Rewrite the material from the line with "You are a computer-use" through the end of the material, changing "button" to "control" and keeping everything else the same. Leave the pictures out.

[Start of Listed entries]

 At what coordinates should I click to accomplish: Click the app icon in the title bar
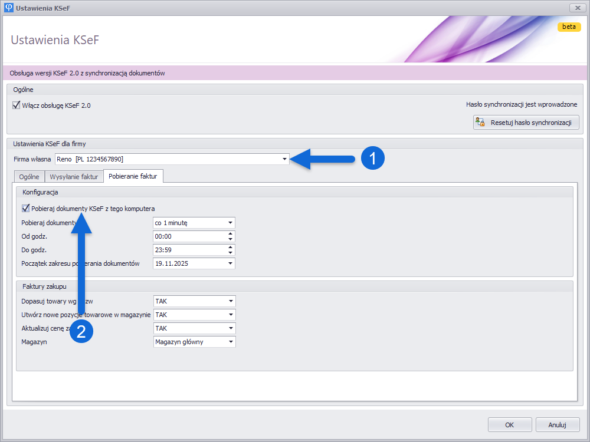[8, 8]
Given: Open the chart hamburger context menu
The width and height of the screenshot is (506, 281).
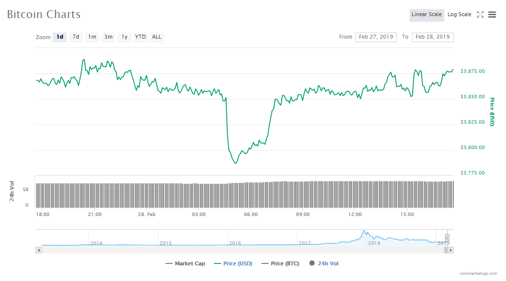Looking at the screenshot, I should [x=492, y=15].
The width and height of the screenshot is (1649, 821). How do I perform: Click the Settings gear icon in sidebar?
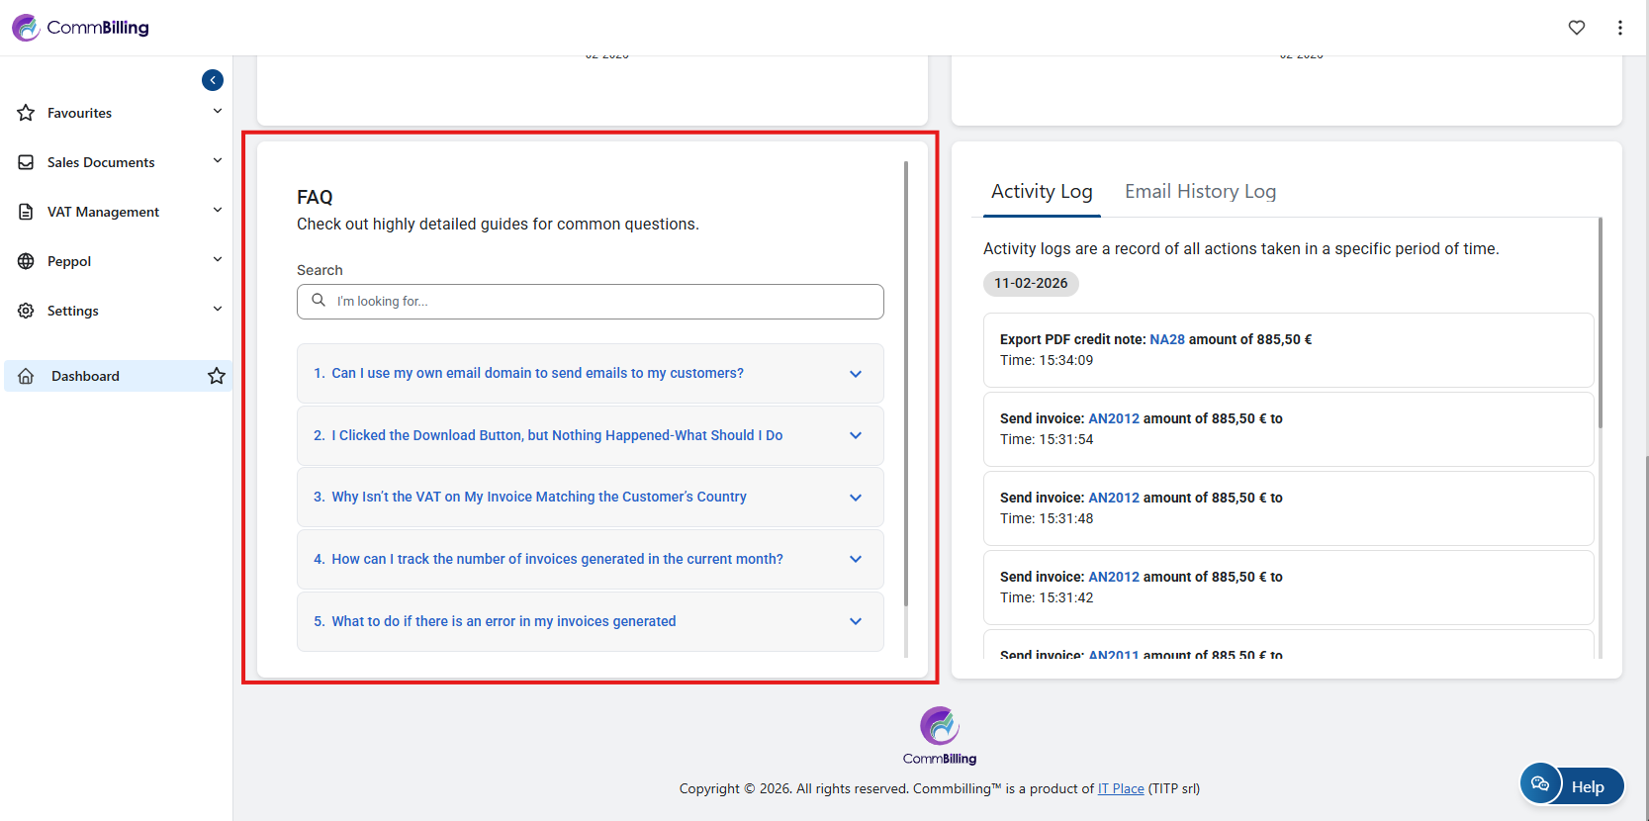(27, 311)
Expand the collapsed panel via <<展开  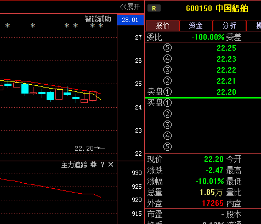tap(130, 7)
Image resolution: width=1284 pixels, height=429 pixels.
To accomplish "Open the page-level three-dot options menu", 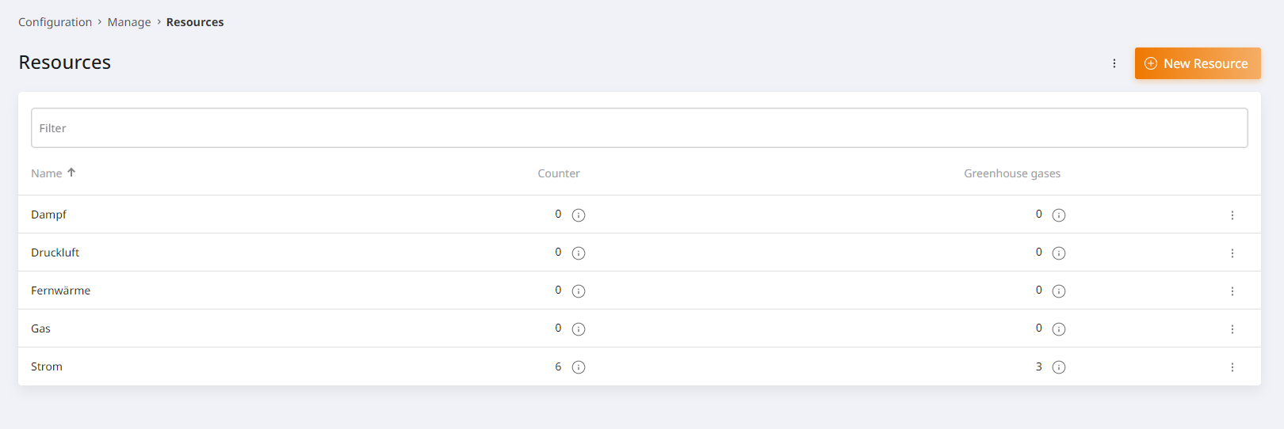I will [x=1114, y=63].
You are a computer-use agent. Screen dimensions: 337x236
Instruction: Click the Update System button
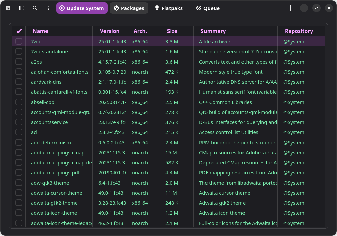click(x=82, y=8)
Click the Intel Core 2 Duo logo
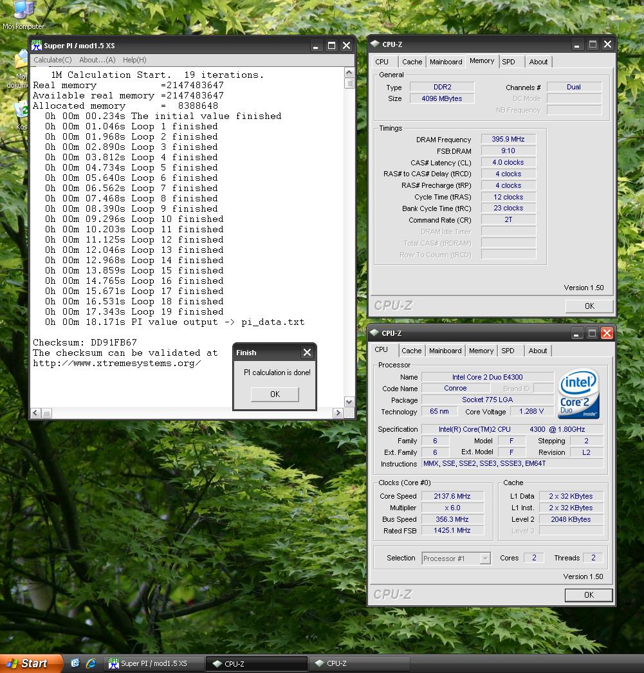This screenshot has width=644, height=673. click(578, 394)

[End of Listed entries]

--- Solution to this task ---
You are a computer-use agent. Screen dimensions: 337x236
Instruction: Click the Update System control
click(x=82, y=8)
Click the Intel Core 2 Duo logo
This screenshot has width=644, height=673. click(578, 394)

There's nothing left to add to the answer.